In the days before the 500, I remember attending a very elaborate press function at a hotel on the beach in which Kevin Harvick – then a driver in the second-tier Busch Series – was introduced as future team-mate of Richard Childress Racing drivers Earnhardt Sr and Mike Skinner in the Cup Series. Harvick was scheduled to run a handful of races in 2001, then become the full-time driver of RCR’s #30 Chevrolet in 2002.
Race day was warm and breezy, without the concern bad weather may postpone the event.
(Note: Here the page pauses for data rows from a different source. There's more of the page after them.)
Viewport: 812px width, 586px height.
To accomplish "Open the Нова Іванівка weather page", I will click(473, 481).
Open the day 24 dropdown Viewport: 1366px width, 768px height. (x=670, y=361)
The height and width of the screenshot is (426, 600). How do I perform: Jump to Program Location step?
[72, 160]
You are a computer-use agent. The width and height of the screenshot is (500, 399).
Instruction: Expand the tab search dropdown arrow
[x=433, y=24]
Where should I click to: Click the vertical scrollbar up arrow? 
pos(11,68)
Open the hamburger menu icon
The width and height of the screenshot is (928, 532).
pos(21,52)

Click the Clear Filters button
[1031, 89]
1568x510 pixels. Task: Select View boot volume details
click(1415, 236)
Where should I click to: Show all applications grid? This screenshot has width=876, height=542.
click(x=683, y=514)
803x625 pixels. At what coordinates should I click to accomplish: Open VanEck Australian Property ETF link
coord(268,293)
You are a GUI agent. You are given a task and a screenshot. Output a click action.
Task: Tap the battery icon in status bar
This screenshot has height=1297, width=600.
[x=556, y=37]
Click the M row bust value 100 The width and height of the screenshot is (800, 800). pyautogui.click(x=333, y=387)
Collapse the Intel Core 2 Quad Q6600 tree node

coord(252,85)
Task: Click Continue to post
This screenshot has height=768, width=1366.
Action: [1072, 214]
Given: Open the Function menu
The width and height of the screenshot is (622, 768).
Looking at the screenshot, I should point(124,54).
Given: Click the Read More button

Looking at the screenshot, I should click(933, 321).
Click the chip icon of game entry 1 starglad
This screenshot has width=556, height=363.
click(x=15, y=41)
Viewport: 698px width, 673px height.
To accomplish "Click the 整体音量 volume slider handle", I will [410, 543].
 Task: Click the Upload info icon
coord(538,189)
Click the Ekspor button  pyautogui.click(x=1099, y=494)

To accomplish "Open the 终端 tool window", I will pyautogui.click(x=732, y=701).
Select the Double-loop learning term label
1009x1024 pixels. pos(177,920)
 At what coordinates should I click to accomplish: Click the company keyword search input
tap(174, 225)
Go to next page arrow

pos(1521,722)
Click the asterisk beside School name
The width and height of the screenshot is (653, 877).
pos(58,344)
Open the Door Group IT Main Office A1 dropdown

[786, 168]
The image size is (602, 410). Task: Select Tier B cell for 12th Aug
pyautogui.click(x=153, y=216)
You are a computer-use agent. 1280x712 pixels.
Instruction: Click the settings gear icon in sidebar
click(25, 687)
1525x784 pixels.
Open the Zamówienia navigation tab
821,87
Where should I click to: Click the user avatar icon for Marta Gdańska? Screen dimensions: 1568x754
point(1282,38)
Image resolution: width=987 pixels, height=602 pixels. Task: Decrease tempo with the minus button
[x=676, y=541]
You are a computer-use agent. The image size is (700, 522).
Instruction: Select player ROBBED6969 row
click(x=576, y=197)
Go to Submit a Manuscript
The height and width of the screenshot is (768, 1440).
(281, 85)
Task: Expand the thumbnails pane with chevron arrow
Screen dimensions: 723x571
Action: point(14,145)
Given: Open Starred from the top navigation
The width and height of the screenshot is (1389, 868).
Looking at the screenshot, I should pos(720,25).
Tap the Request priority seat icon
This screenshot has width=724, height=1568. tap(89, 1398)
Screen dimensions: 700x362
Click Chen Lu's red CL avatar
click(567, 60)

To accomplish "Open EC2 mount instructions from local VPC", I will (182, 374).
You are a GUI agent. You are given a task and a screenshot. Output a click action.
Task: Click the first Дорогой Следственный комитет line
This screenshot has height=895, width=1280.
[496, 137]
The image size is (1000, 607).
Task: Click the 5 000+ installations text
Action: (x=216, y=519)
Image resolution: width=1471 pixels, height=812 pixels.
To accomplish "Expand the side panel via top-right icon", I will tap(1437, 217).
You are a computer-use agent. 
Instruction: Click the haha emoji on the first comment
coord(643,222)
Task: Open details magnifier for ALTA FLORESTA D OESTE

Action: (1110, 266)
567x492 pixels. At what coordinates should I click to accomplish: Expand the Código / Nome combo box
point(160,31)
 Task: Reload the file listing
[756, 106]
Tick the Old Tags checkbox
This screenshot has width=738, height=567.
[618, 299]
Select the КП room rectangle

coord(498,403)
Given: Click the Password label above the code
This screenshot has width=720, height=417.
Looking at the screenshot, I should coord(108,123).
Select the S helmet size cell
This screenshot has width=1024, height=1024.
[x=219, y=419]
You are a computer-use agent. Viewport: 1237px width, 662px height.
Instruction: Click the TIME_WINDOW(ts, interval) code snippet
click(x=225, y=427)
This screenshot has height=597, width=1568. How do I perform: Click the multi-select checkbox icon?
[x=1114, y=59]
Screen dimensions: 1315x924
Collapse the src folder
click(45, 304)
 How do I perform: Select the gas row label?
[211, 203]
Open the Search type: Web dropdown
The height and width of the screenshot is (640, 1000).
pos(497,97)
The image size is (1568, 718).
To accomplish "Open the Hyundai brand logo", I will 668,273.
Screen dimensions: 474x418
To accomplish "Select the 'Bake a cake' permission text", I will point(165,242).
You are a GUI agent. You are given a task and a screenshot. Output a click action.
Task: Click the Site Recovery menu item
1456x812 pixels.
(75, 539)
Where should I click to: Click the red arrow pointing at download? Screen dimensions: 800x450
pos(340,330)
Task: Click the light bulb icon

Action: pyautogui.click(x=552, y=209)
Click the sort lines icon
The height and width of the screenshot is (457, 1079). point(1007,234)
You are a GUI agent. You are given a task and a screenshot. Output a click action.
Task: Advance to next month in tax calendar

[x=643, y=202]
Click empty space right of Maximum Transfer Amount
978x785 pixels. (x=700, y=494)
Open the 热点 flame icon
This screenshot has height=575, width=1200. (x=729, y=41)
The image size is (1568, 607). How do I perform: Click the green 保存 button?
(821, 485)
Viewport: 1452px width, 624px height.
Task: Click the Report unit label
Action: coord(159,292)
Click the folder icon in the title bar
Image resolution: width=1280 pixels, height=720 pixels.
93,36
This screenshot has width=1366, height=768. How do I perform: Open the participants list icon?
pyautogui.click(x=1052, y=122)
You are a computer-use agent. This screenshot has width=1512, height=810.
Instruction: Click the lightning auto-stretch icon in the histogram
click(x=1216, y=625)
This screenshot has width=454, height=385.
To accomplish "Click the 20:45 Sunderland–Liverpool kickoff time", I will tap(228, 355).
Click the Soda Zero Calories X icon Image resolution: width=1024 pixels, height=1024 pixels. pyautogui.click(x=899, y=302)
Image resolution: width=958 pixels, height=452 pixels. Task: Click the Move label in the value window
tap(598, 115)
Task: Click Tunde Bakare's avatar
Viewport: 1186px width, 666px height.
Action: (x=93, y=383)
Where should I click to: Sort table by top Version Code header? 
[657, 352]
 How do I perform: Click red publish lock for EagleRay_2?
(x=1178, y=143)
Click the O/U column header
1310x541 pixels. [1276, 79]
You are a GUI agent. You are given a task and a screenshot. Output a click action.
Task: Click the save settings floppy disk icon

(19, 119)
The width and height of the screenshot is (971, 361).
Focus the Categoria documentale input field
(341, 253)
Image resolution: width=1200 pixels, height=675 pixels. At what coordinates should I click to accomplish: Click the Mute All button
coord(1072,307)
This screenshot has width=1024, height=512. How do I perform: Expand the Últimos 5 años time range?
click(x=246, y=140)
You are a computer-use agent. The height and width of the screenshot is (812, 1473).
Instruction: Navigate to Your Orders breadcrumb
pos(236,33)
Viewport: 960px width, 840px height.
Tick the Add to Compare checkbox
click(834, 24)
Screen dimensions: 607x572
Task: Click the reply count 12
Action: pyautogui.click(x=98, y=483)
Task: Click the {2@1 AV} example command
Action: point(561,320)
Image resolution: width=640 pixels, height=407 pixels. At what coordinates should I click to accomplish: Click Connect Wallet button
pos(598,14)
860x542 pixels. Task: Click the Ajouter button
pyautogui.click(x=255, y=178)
The Dodges of Sterling Marlin (Chip Ganassi Racing) and Ward Burton (Bill Davis Racing) clearly had two of the fastest cars, but Burton was caught up in a massive accident on lap 173 that collected nearly 20 cars and sent Joe Gibbs Racing Pontiac driver Tony Stewart to the nearby Halifax Medical Centre after flipping on the backstretch.
As the race wound to a close, the DEI Chevrolets of Michael Waltrip and Dale Earnhardt Jr had made it to the front, with Earnhardt Sr’s RCR machine in third desperately trying to fend off the pack behind, led by Marlin and Ken Schrader (MB2 Pontiac).
The more people I saw after the race, the quieter everyone seemed to be. Drivers and crew members seemed unsure of what to say, or even if to say anything
I prepared to head from my post at the infield media centre to pitroad and the garage area at the race’s conclusion, with thoughts of the many cool storylines filling my head. It was while waiting on pitroad that I caught a glimpse of the last-lap wreck near Turn 4 involving two cars – one of which I recognised as Schrader’s – while ahead, Waltrip took the chequered flag for his first-ever Cup win (at the 462nd attempt), with Earnhardt Jr and the banged-up Ford of Rusty Wallace close behind.
TV replays showed a hard hit for ‘The Intimidator’ but, in my relatively brief experience at the time, I had covered much more vicious wrecks – including three fatal NASCAR accidents the previous year. I didn’t think at first there was anything particularly serious about this one but, in my short time as a motorsport journalist, I had learned nothing spoke louder at a race track than silence.
The more people I saw after the race, the quieter everyone seemed to be. Drivers and crew members seemed unsure of what to say, or even if to say anything. Nobody was saying why – it just seemed everyone knew something wasn’t right.
A cell phone call from my colleague David Poole, who worked in the press box located up in the grandstand, let me know Earnhardt Sr had not yet exited his car and it appeared safety workers were going to extricate him. That certainly was not a good sign, so I returned to the infield media centre and reached out to sources to see if anyone had an idea of just how serious it was.
I had asked a friend of mine who worked with Stewart to check on his condition, as he had been taken to the hospital after the earlier wreck. My contact called from the hospital and confirmed that Stewart would be OK, but revealed he was there when Earnhardt had been brought to the hospital and that he had died.
PLUS: How Earnhardt’s death changed American motorsport
For the next hour or so, it seemed like nobody knew what to do. We all seemed to know what had happened, but until someone officially confirmed it, there wasn’t anything to do about it. NASCAR officials had locked the chain-linked garage gate entrance immediately adjacent to the media centre, where more and more media members seemed to be arriving. People were just standing around, waiting, but not exactly sure for what.
Eventually, NASCAR president Mike Helton arrived at the media centre and addressed the crowd. It was a short statement, but I will never forget his last words: “We’ve lost Dale Earnhardt.” I remember vividly the stunned silence of the room and the way Helton’s voice cracked as he spoke.
The next several hours were a blur. I don’t know when I finally walked back to my car in the media parking lot that night, but I do remember finding it particularly hard to grasp everything that had transpired during that day.
It had seemed like the dawn of a new age in NASCAR. As it turned out, it was.